- **EXERCISE BRIEF**: Only what runs from the line with "控訴審口頭弁論期日 (167, 2428)" to the end of the data should appear in the answer, exactly as written and without pictures.

##### AVAILABLE DATA

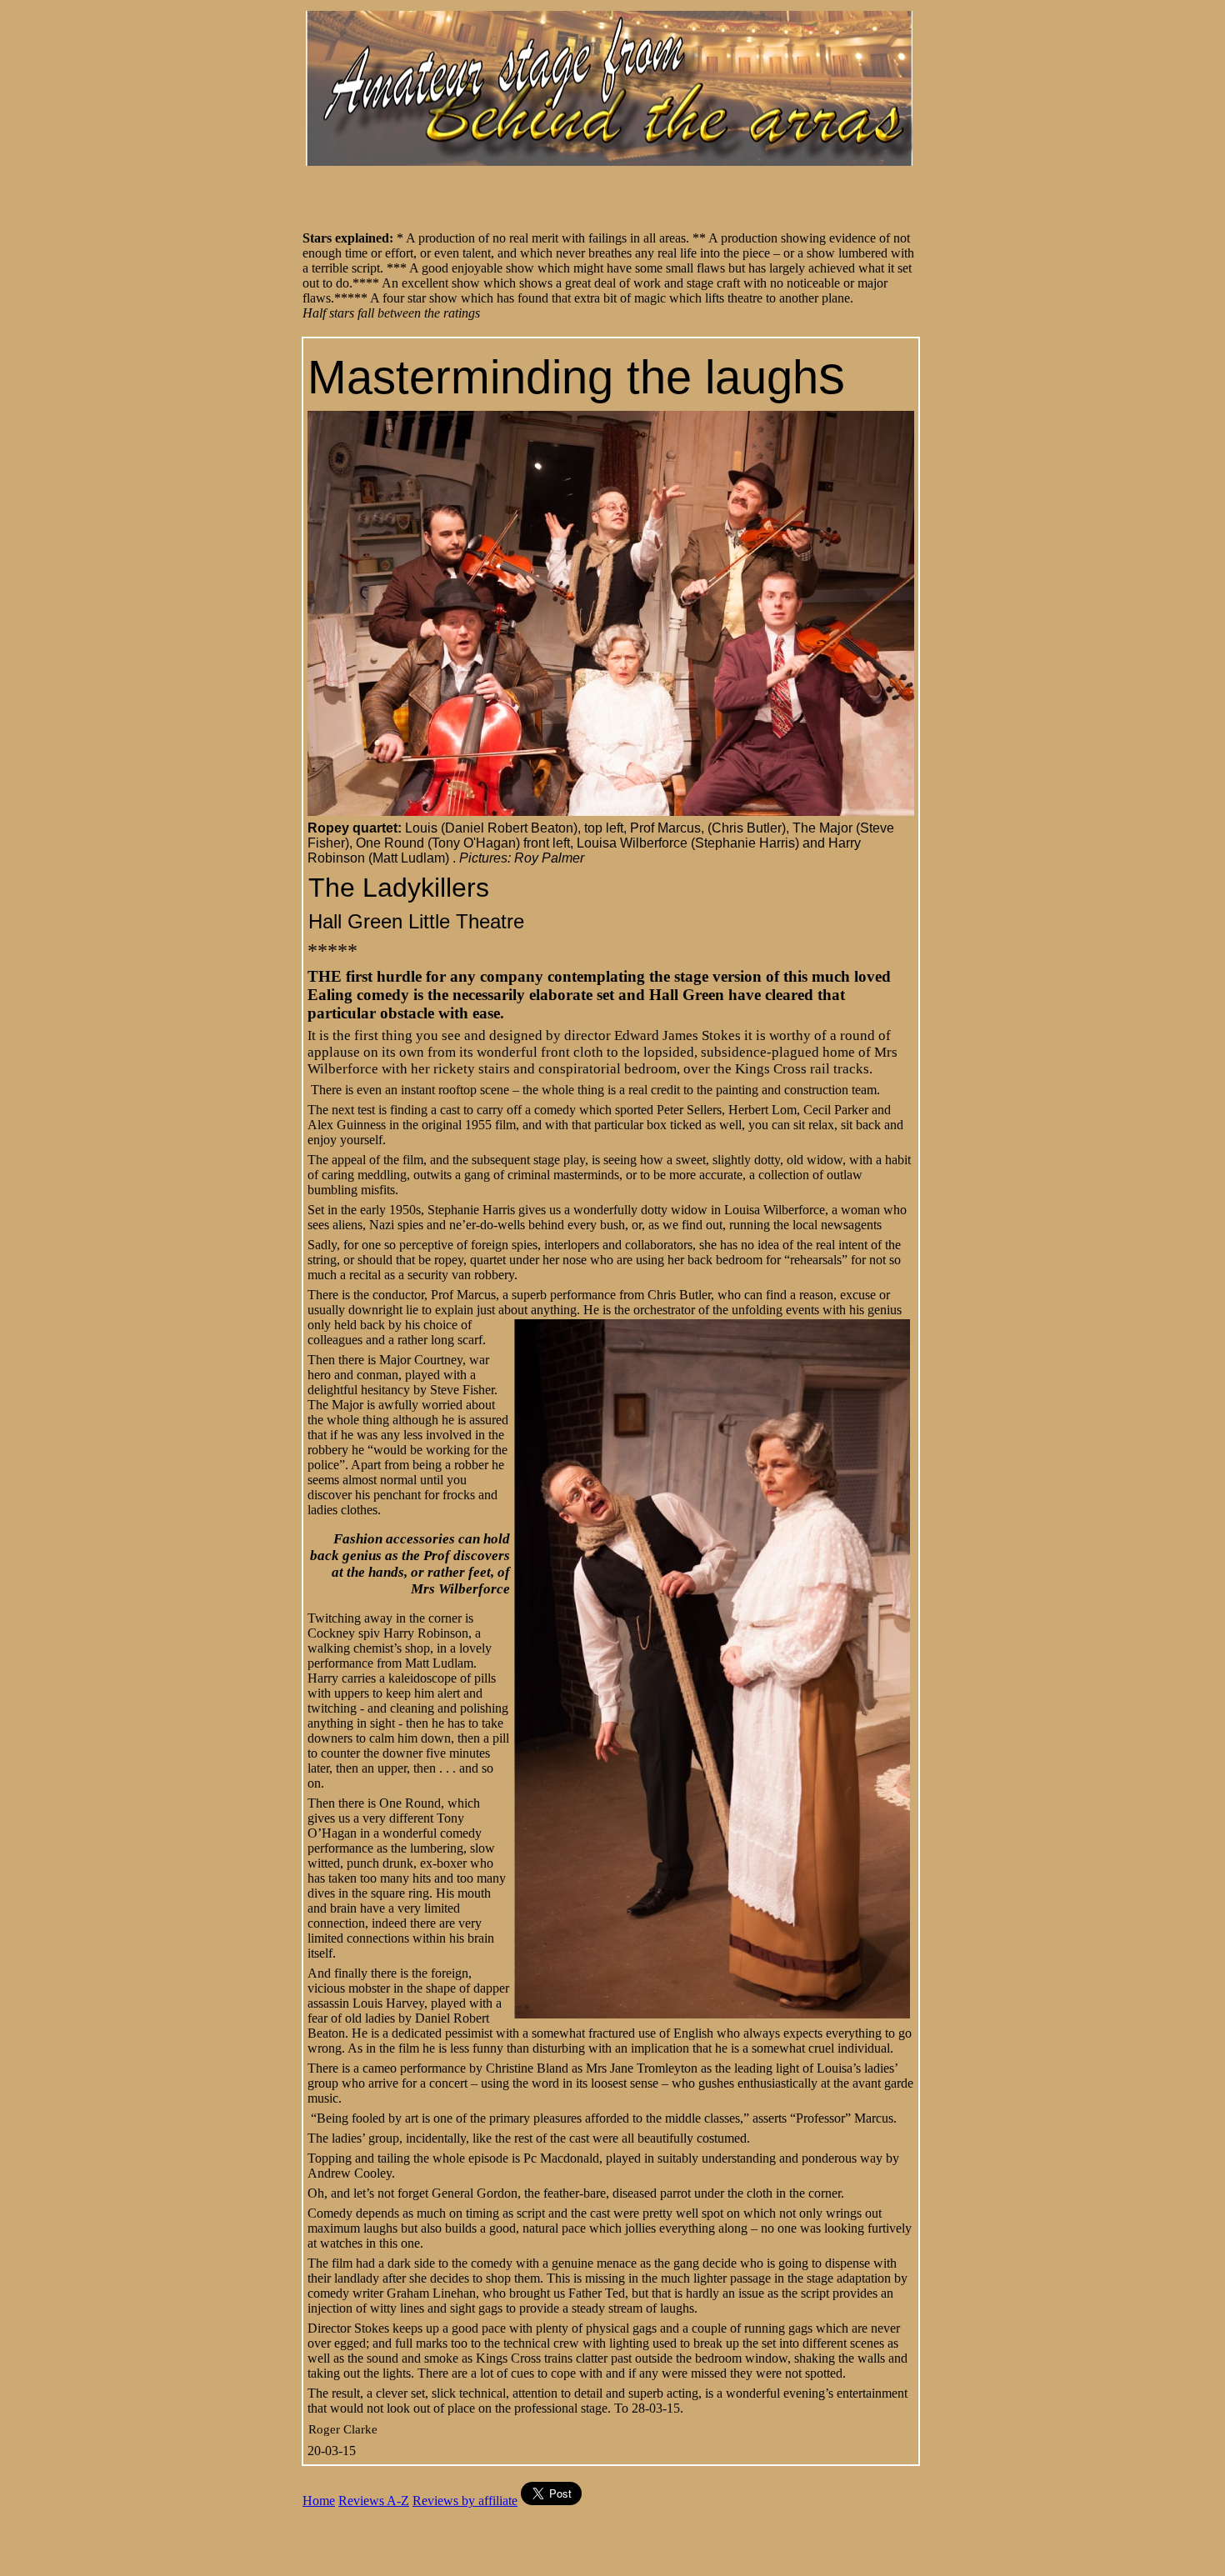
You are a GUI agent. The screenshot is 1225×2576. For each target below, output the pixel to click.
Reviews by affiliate (465, 2500)
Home (318, 2500)
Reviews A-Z (373, 2500)
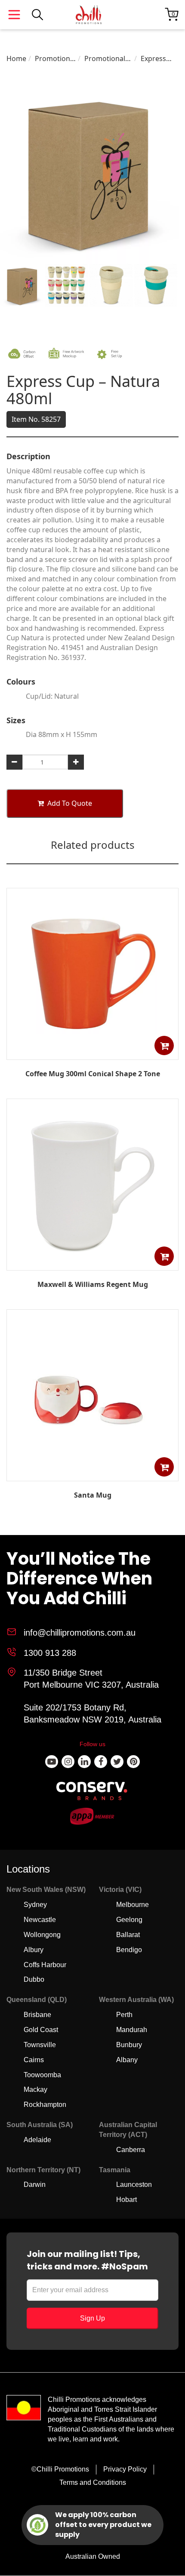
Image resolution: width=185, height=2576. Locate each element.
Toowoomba (42, 2075)
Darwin (35, 2184)
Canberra (130, 2149)
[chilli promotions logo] (89, 14)
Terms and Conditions (92, 2482)
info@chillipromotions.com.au (80, 1632)
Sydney (35, 1904)
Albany (127, 2059)
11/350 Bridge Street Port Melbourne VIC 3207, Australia (91, 1679)
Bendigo (129, 1949)
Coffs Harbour (45, 1964)
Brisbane (37, 2014)
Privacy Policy (125, 2469)
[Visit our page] (51, 1761)
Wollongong (42, 1934)
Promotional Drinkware (55, 59)
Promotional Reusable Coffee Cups (104, 59)
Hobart (126, 2199)
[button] (164, 1045)
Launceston (134, 2184)
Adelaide (37, 2139)
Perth (124, 2014)
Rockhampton (45, 2104)
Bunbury (129, 2044)
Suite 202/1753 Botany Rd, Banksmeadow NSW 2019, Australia (92, 1714)
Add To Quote (69, 803)
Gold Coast (41, 2029)
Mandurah (131, 2029)
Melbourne (132, 1904)
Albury (33, 1949)
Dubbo (34, 1979)
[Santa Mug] (92, 1475)
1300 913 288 (50, 1653)
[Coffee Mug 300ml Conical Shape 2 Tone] (92, 1053)
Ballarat (128, 1934)
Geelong (129, 1919)
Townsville (40, 2044)
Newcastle (40, 1919)
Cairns (34, 2059)
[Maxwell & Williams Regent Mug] (92, 1264)
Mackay (35, 2089)
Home (16, 58)
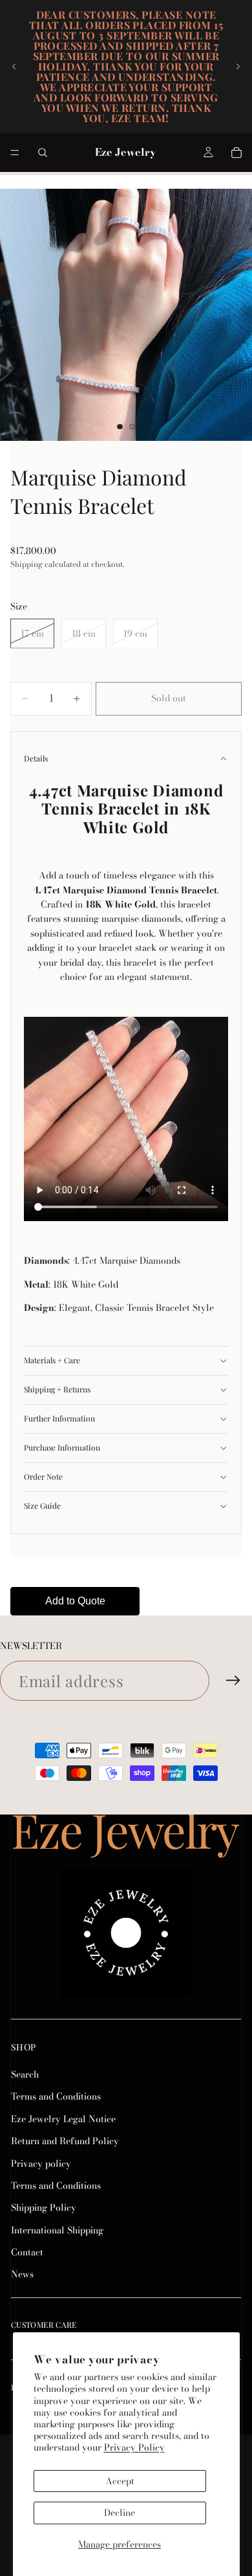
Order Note (43, 1476)
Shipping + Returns (57, 1389)
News (22, 2275)
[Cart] (236, 152)
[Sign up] (233, 1680)
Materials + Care (52, 1360)
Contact (27, 2252)
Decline (119, 2513)
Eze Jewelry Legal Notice (63, 2119)
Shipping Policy (43, 2208)
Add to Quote (75, 1600)
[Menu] (15, 152)
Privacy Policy (134, 2447)
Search (25, 2074)
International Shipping (57, 2230)
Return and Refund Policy (65, 2141)
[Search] (42, 152)
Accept (119, 2481)
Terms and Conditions (56, 2097)
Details (36, 758)
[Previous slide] (14, 66)
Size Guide (42, 1505)
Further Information (59, 1418)
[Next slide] (238, 66)
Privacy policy (41, 2163)
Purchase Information (62, 1447)
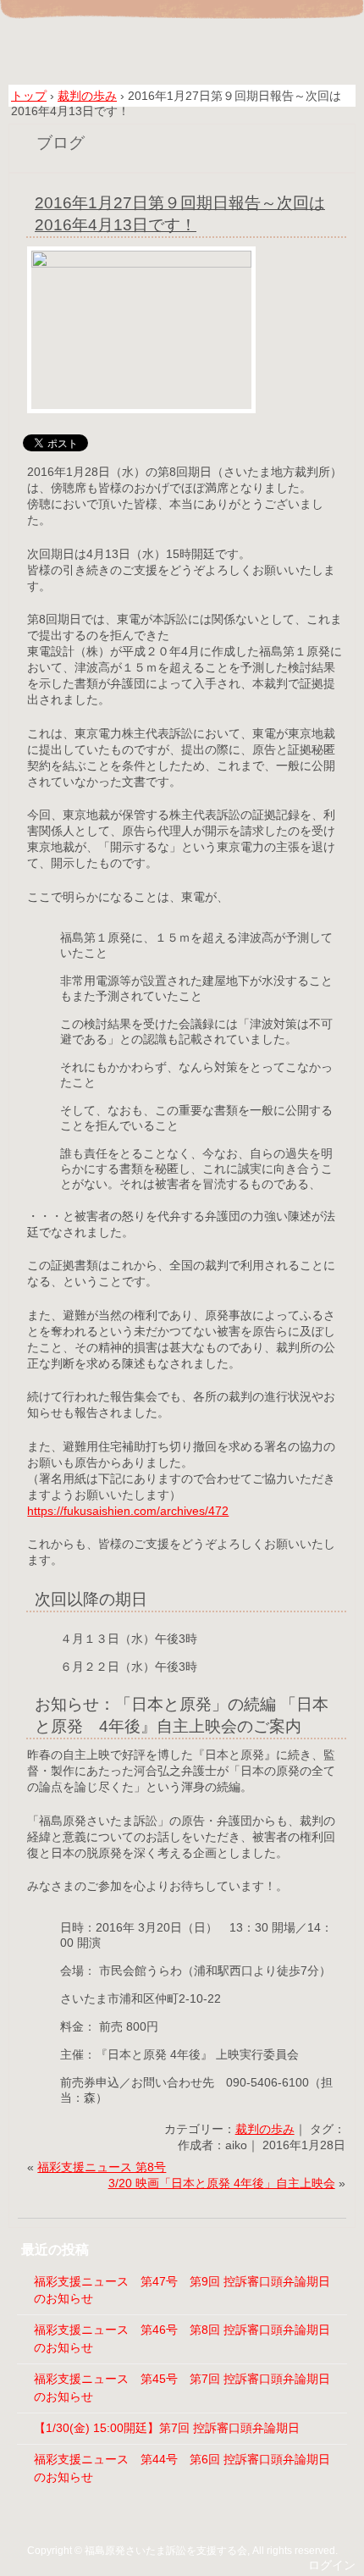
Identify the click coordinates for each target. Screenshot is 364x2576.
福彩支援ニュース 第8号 (101, 2167)
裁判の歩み (265, 2129)
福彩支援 (182, 44)
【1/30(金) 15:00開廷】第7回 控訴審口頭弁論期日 (167, 2428)
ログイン (332, 2565)
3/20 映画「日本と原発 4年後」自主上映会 (221, 2183)
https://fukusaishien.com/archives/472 (128, 1511)
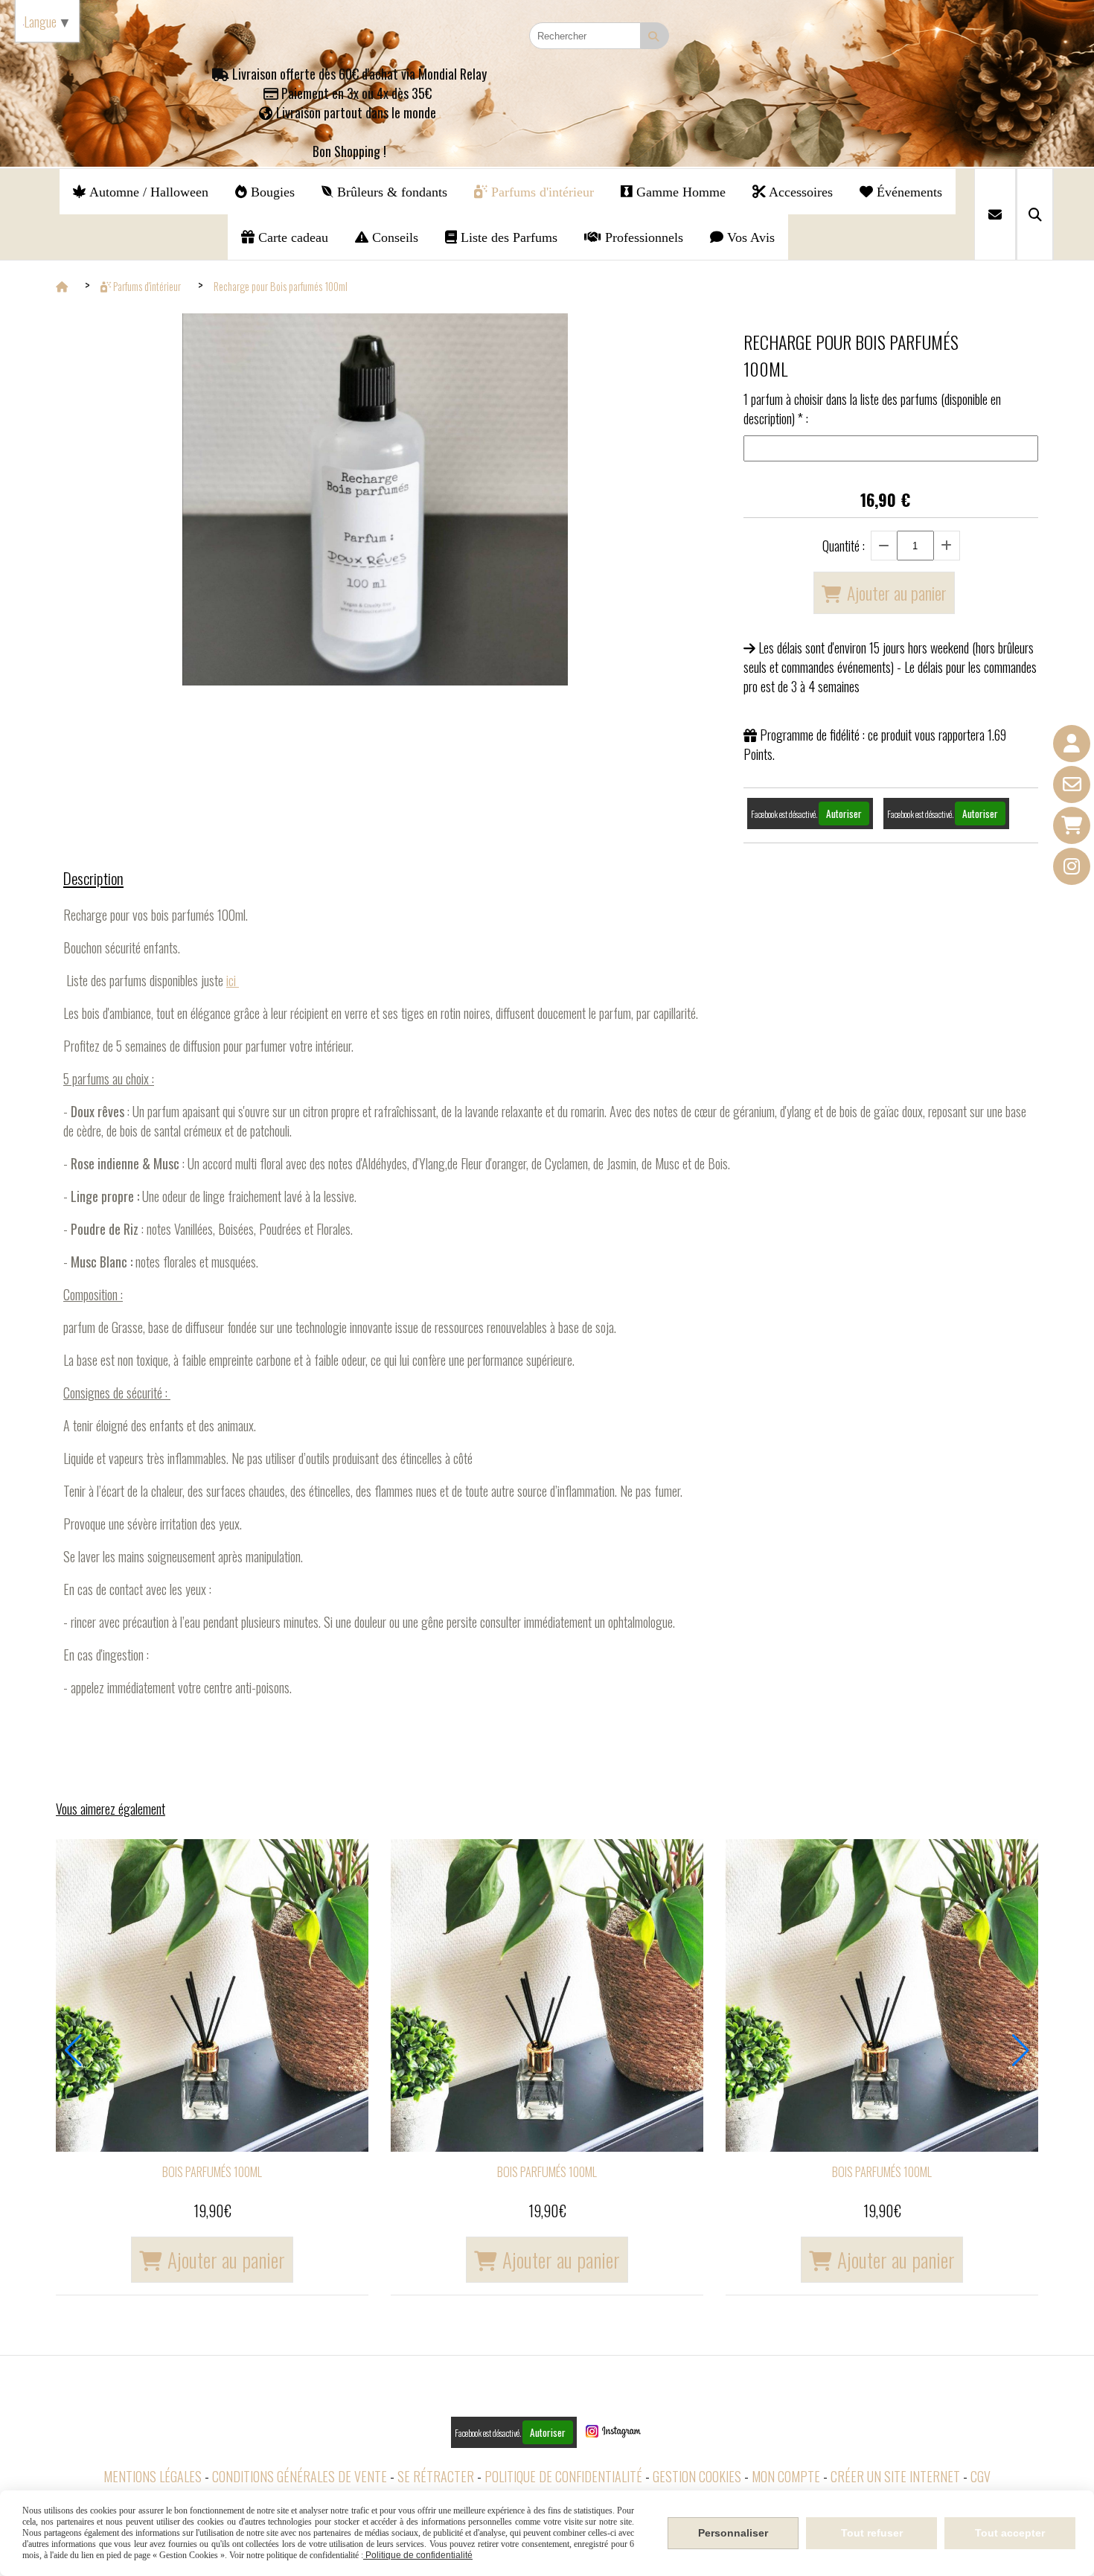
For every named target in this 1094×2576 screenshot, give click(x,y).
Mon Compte (786, 2476)
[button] (73, 2050)
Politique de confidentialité (563, 2476)
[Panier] (1071, 825)
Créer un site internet (895, 2476)
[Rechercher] (1034, 214)
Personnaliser (733, 2533)
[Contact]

##########

- **WRITTEN ANSWER**:
【1/30(金) 15:00開廷】第7回 控訴審口頭弁論期日 (167, 2428)
ログイン (332, 2565)
3/20 映画「日本と原発 4年後」自主上映会 (221, 2183)
https://fukusaishien.com/archives/472 (128, 1511)
For every named target in this 1094×2576 screenshot, give click(x,y).
Mon Compte (786, 2476)
[button] (73, 2050)
Politique de confidentialité (563, 2476)
[Panier] (1071, 825)
Créer un site internet (895, 2476)
[Rechercher] (1034, 214)
Personnaliser (733, 2533)
[Contact]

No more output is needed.